River cruising is the trendy new way to travel.

Excursions through Eastern Europe allow passengers to visit Paris and Normandy, while others go as far as Russia and visit St. Petersburg and Moscow.

Some boats dock close to the towns, so travelers can get off the boat and walk around the towns themselves, visit a museum or shop for the trinkets to bring home to remind them of their visit.

And if the boat isn't docked in town, there is always a shuttle to take you back and forth.

In September 2019, we took a river cruise with Crystal, and it was remarkable. The ship has 75 cabins. The rooms are small but convenient. The bathrooms were unbelievable - with heated toilet seats and towel racks.

Great entertainment was brought aboard; although it was local entertainment, it was high-end. For example, one night they brought in the conductor and first violinist of the Slovakia symphony who entertained us with classical music as well as "fun" music, playing a lot of the old reed instruments.

Another night they had a singer who has sung the lead in Broadway shows as they toured Europe. Even their piano player and the cruise director entertained us with beautiful music and singing one night.

Dinner at the Waterside restaurant was excellent - from breakfast to lunch to dinners. The service was amazing. Should one want to skip dining in the dining room, there was always enough snacks to fill you up at the Bistro Mozart. Or if you wanted special service, you could reserve lunch or dinner at the private restaurant, Blue.

There is a spa on the ship which includes a small indoor pool. The dress code is casual so you can be relaxed for your entire stay.

Tours were informative. In Vienna we toured the city; it was beautiful, with lots of flowers around. After the tour, we stayed in town and sat at an outdoor café, watching the people walk by as we enjoyed the most delicious apple strudel.

Day 3 found us in Melk arriving mid-afternoon. We toured St. Benedict's monastery - an absolutely magnificent building - and walked through it until we came to the church itself, which was indescribable. The church service was going on and we stayed for a while listening to the beautiful music.

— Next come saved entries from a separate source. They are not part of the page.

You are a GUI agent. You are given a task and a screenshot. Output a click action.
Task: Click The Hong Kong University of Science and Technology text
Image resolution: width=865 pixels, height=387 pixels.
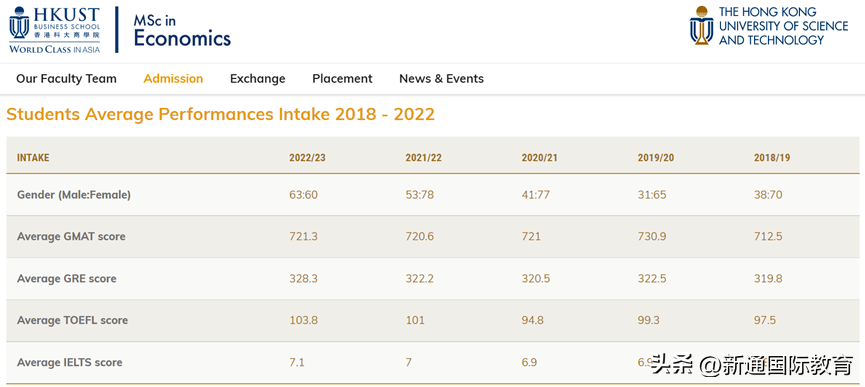coord(783,26)
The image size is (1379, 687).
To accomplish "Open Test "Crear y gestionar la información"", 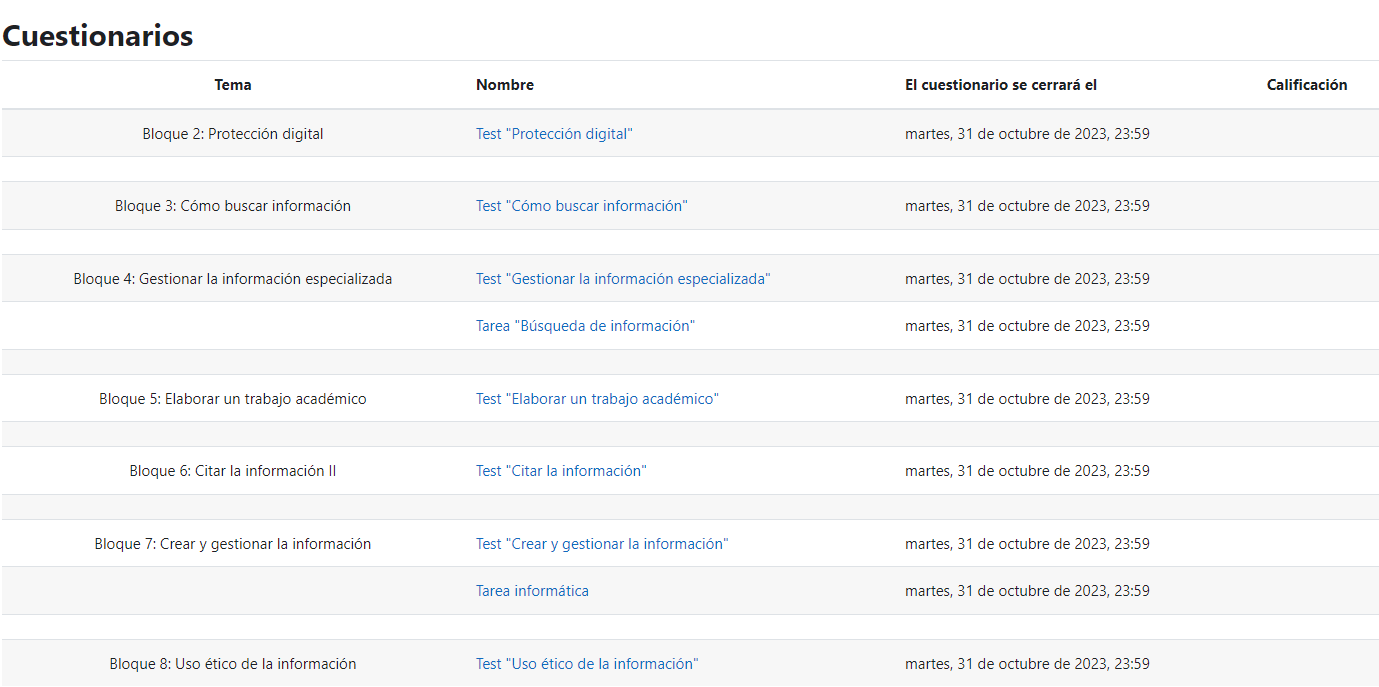I will [601, 544].
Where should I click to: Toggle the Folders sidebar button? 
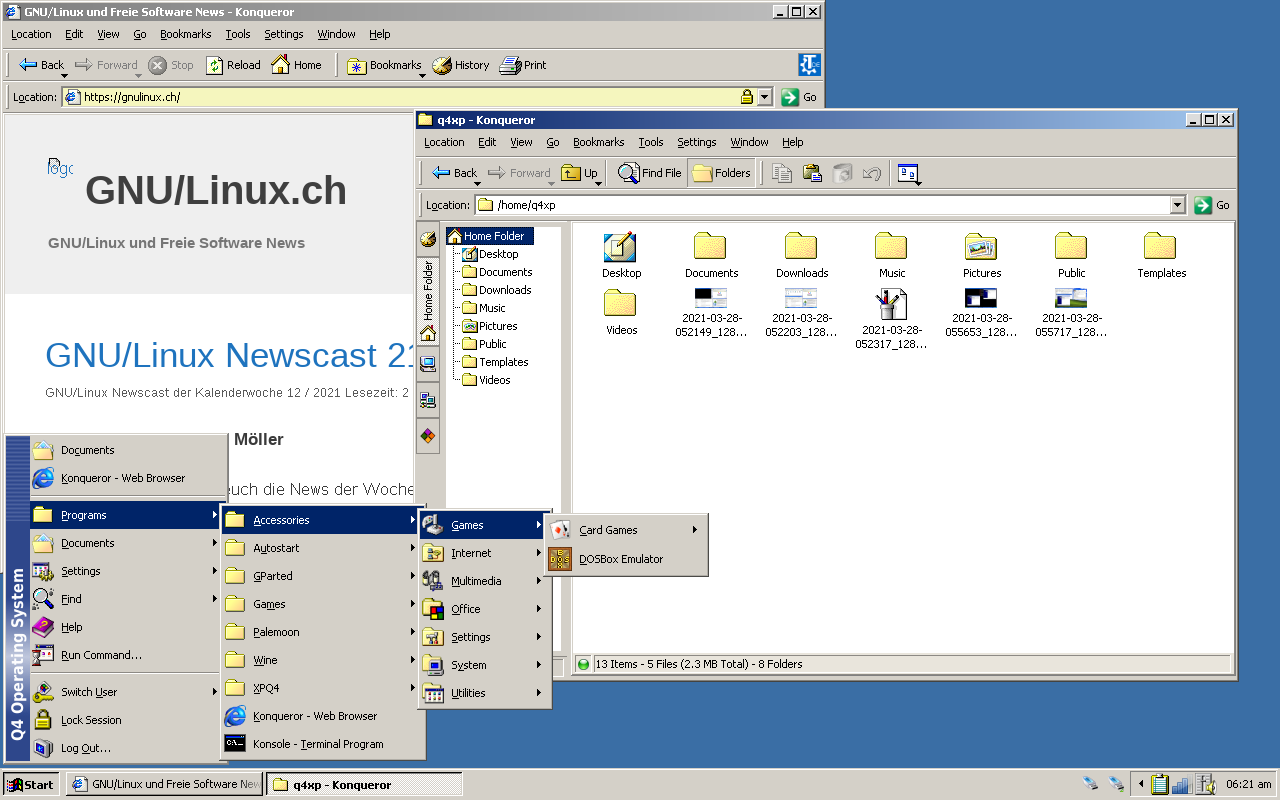[x=721, y=173]
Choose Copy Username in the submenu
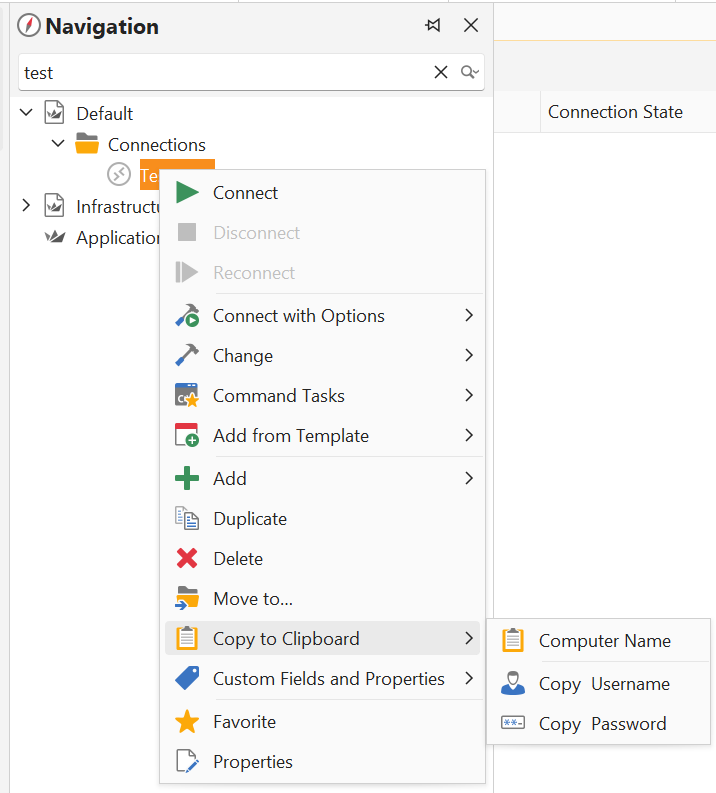The image size is (716, 793). click(604, 684)
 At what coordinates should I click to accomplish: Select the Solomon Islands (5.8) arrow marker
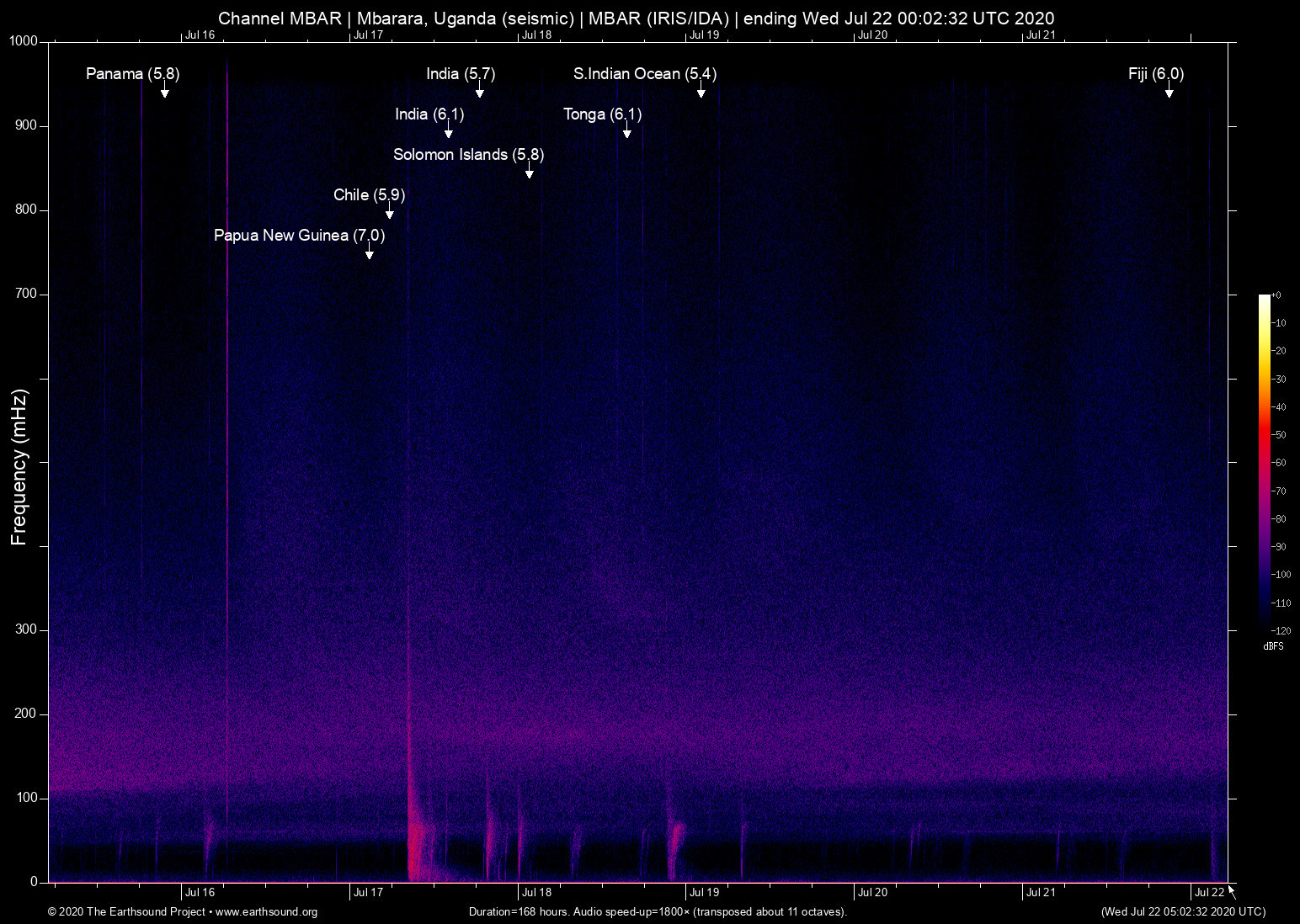pos(529,173)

The next day brought us to Salzburg, known for being the setting for the famed movie "The Sound of Music." Unfortunately, it rained all day. We still saw the gardens where the children danced in the movie and some of the other sights from the film. We then we walked around the town, taking in the ambience of city squares and fountains.

Linz, Austria, was another lovely town we walked through and took the tramway ride. The next day we had a walking tour of Passau and heard a concert on the world's largest pipe organ.

Then, we encountered a problem. The waters were too low for us to sail to Budapest, our next scheduled stop, so we were bussed from the boat in Bratislava to Budapest and housed in two five-star hotels - the Ritz Carlton and the Kempinski (just next door). Each of us was given 240 euros for meals (other than breakfast which was served in the hotel). We used the euros for two five Michelin star dinners in town.

We took the Jewish Tour of Budapest - which I had done years ago when we were allowed in the Temple. This time we only saw the memorials outside, where were very interesting. On one memorial, the names of Jewish people killed by the Germans were written on silver leaves on a silver tree.

We also went to the riverfront, where the Shoes on the Danube memorial was installed on the walkway. During the Holocaust, Jews were forced to stand at the edge of the water, then remove their shoes before they were shot and fell into the river.

It was a very sad experience, but we also saw dedications to the people who saved Jewish people during this terrible time.

Also in Budapest, we toured the House of Parliament. Building began in 1885 and it was completed in 1902. It's the country's largest building and the third largest in the world. We were allowed to explore the main staircase, the upper half of the building and the coronation jewels. It was an absolutely beautiful building.

That evening Crystal took us all by bus to a private concert where three wonderfully talented violinists entertained us on electric violins, which I had never seen or heard of before.

When we were bussed back to the Crystal Mozart in Vienna, the staff was outside holding signs welcoming us back.

It was an extraordinary trip and I recommend it highly.